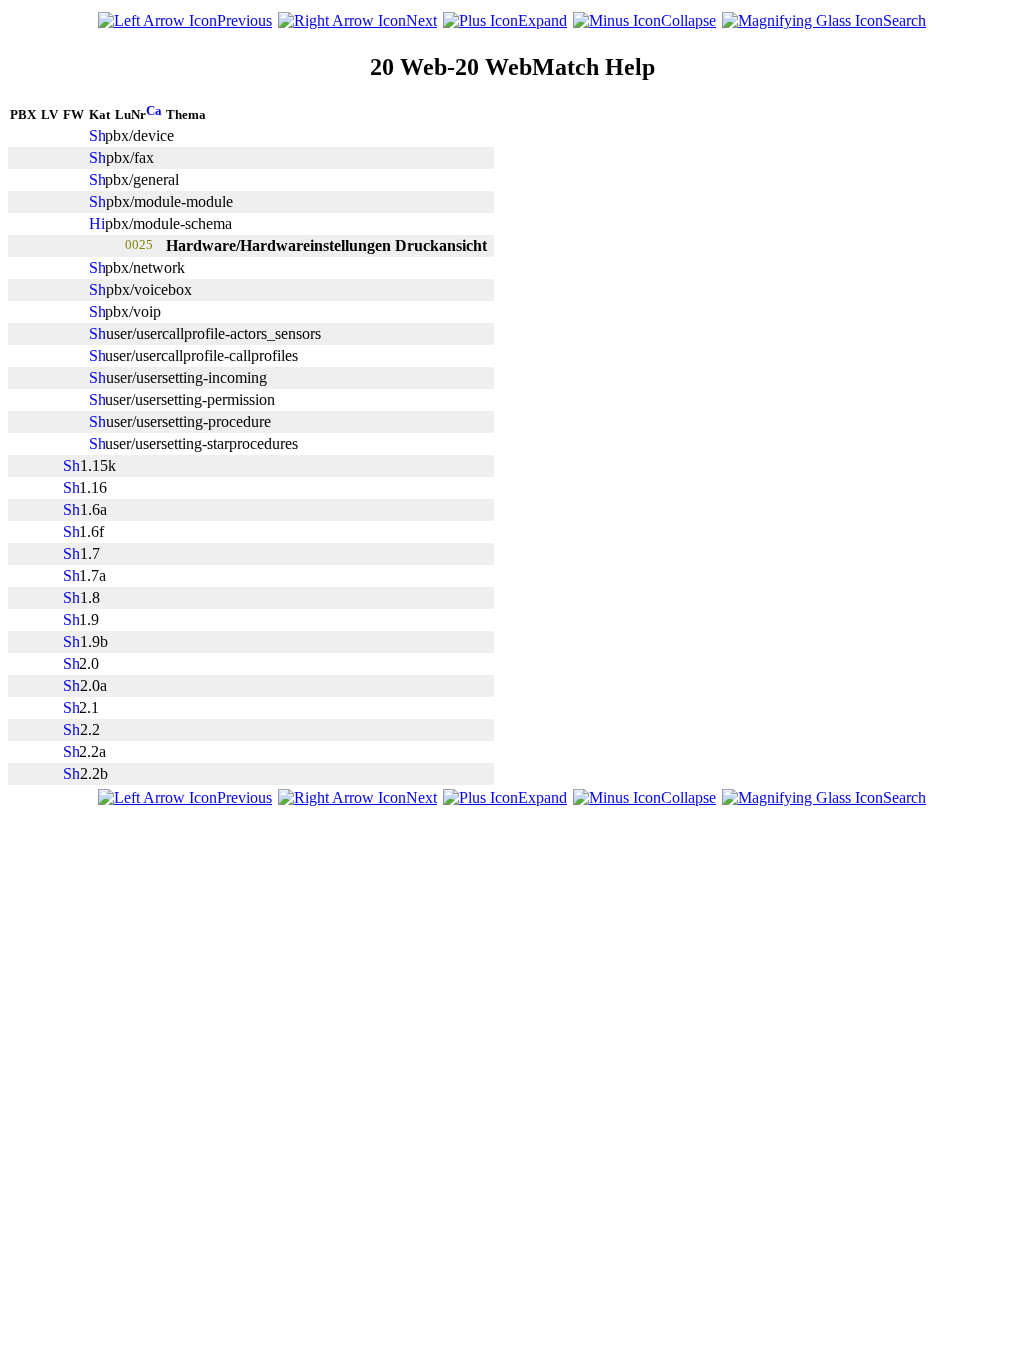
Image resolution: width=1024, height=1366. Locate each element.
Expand (542, 20)
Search (904, 20)
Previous (244, 20)
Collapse (688, 20)
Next (421, 20)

★ ★ ★ ★ ★ ★ ★

▶ **WORK ORDER**:
Reprint all the data above verbatim, excluding pictures.

▶ **PROBLEM SOLUTION**:
Image resolution: width=1024, height=1366. Locate each element.
Expand (542, 20)
Search (904, 20)
Previous (244, 20)
Collapse (688, 20)
Next (421, 20)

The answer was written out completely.